Your task >> Among the lines below, list those containing the string "Catalogo".

Supplied material >>

· · · ·

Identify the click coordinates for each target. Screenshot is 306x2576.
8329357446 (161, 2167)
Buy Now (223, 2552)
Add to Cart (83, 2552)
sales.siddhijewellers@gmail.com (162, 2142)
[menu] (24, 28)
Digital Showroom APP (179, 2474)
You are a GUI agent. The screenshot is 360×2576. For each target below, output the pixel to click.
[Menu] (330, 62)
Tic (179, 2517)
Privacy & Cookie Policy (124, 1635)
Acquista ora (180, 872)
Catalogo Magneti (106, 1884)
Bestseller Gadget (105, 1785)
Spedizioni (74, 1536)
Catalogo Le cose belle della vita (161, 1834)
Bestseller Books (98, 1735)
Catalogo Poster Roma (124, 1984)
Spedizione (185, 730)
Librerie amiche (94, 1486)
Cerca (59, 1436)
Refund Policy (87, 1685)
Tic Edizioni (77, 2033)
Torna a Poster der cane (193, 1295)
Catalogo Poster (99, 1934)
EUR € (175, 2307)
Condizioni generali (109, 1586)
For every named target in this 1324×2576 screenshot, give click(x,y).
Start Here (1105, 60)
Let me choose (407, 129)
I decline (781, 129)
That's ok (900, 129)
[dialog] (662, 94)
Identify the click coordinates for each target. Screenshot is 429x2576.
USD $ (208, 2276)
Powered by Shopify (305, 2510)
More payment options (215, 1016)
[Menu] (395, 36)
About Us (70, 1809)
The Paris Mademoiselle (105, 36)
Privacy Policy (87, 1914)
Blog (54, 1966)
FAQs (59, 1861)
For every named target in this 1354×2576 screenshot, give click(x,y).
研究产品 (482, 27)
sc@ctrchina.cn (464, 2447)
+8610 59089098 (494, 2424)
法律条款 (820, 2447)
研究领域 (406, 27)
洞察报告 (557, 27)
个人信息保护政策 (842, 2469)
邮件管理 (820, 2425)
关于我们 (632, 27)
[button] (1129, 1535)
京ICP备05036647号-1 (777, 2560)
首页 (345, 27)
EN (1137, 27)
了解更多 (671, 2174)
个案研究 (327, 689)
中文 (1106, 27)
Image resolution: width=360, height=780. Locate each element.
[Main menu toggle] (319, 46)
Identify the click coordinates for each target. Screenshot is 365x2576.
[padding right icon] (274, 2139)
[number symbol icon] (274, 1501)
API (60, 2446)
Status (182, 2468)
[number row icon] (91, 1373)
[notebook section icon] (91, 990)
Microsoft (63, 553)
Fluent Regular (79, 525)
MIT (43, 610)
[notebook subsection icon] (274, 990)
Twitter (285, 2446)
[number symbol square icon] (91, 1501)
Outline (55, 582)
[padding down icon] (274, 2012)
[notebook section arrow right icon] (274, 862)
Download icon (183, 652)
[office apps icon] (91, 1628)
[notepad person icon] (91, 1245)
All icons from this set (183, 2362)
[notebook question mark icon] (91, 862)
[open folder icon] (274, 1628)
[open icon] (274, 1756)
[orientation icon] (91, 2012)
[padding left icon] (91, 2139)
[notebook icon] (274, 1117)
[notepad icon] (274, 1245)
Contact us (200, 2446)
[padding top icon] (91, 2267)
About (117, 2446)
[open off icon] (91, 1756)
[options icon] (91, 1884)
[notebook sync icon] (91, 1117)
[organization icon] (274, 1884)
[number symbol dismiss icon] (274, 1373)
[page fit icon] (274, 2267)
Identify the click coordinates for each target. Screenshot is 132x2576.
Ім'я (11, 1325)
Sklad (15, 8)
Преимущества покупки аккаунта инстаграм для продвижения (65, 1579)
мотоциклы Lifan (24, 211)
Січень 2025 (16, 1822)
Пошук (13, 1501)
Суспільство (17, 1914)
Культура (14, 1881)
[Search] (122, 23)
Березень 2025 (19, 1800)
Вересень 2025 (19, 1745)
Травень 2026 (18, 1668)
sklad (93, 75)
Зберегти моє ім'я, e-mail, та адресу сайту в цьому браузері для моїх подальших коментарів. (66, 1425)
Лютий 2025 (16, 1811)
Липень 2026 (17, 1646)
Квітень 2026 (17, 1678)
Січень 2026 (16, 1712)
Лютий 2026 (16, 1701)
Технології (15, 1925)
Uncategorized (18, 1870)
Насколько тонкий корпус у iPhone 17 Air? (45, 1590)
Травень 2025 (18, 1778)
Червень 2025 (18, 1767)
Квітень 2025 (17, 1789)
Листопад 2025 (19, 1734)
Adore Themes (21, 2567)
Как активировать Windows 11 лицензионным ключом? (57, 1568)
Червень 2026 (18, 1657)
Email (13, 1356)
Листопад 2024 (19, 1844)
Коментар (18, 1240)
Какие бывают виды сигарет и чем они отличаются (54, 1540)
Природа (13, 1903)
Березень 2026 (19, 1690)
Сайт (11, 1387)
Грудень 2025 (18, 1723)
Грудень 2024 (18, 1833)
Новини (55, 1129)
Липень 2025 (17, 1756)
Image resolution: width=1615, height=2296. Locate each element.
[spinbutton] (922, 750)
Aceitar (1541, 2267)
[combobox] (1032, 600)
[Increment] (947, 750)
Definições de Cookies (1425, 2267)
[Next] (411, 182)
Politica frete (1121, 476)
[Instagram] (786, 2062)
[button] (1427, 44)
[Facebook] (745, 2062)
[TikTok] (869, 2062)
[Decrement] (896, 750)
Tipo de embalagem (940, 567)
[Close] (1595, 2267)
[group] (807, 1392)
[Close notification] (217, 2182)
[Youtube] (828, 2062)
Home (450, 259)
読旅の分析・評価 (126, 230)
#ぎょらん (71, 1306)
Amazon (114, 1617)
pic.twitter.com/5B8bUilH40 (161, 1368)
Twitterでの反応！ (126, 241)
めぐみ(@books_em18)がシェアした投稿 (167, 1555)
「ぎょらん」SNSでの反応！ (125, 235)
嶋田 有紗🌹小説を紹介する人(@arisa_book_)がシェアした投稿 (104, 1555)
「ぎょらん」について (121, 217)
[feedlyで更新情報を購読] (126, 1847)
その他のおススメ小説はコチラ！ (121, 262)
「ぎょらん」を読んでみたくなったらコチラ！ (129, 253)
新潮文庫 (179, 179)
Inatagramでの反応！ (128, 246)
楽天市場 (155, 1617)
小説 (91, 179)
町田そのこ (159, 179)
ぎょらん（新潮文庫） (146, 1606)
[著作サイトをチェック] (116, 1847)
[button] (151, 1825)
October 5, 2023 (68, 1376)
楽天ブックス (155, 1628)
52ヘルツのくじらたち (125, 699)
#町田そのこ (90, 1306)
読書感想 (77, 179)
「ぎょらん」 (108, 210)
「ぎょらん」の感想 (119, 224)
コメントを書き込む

· · · ·

Task solution >>
Catalogo Magneti (106, 1884)
Catalogo Le cose belle della vita (161, 1834)
Catalogo Poster Roma (124, 1984)
Catalogo Poster (99, 1934)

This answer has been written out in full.